Turkey’s central bank kept interest rates on hold yesterday, citing weakness in the lira currency, pausing after seven straight months of cuts and repeated calls by President Tayyip Erdogan for cheaper credit.
The lira plumbed new record lows against the US dollar last week and this, after the government signalled it would revive plans to push through an executive presidency, renewing investor concern about Erdogan’s drive to expand his power.
“The decision to halt the easing cycle was clearly motivated by the weaker lira,” said William Jackson of Capital Economics in e-mailed comments, adding the bank’s monetary policy committee had “not closed the door on future easing”.
It kept the overnight lending rate, the highest of the multiple rates it uses to set policy, at 8.25%.
Fourteen out of 15 economists polled by Reuters had expected the bank to cut rates, with most seeing a 25 basis point cut.
“Recent developments in exchange rates and other cost factors restrain the improvement in the inflation outlook and thus necessitate the maintenance of a cautious monetary policy stance,” the bank said in a statement announcing the decision, where it also kept its benchmark one-week repo rate on hold.
There had been some speculation in the market that the bank could put its easing on hold after an adviser to Erdogan said on Wednesday that it would stop cutting rates if it needed to, comments that strengthened the currency somewhat.
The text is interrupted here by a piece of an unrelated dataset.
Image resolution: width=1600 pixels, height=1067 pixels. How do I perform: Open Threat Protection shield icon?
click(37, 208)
Inflation, at 7.28%, remains above the government’s target of 5%.
The pause comes after the government this month cut its economic growth outlook and raised its inflation and unemployment forecasts.
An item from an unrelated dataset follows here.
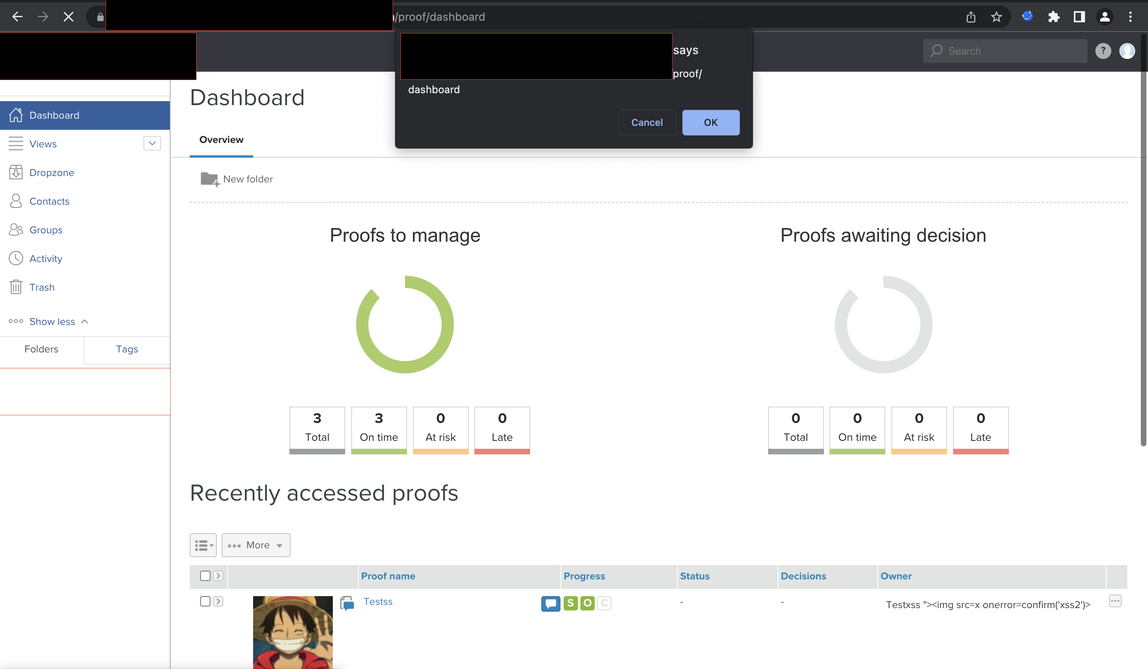
Task: Tick the select-all checkbox in table header
Action: 205,576
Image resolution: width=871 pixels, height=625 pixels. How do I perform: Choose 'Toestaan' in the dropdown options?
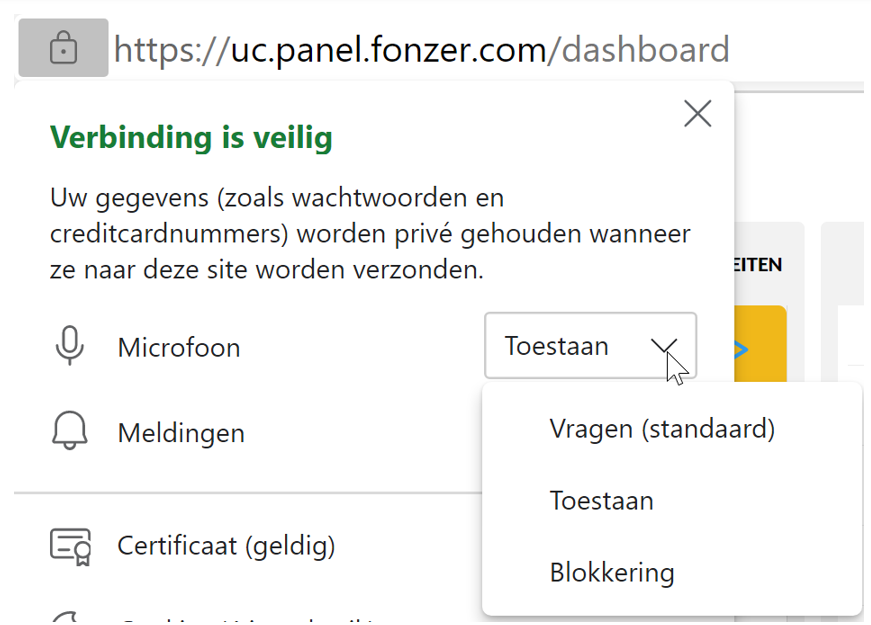pos(601,501)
Hours before the announcement, Erdogan – who favours low interest rates to spur spending and bolster the economy – declared himself an “enemy” of interest rates. “I’m not fond of interest rates. I am an enemy of interest rates as I see them as a means of exploitation,” he told a meeting at his palace in Ankara, comments that were broadcast live on television.
Last month, ratings agency Moody’s lowered its rating on Turkey’s sovereign debt to “junk” status, citing worries about the rule of law after an attempted coup and the risks from a slowing economy.
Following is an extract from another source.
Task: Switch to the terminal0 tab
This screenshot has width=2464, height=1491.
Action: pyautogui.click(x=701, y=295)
Still, the bank could continue to cut rates if the lira recovers, said Ibrahim Aksoy of HSBC Asset Management. “We think that the bank will be monitoring global liquidity conditions and the trend in the lira for another cut in the overnight lending rate,” he said.” Another 25 basis points rate cut is possible in November if the trend in the lira allows it.”
Following the decision, the lira strengthened as far as 3.0517 to the dollar from 3.0710 beforehand.
By 1125 GMT, it had slipped back to 3.0635.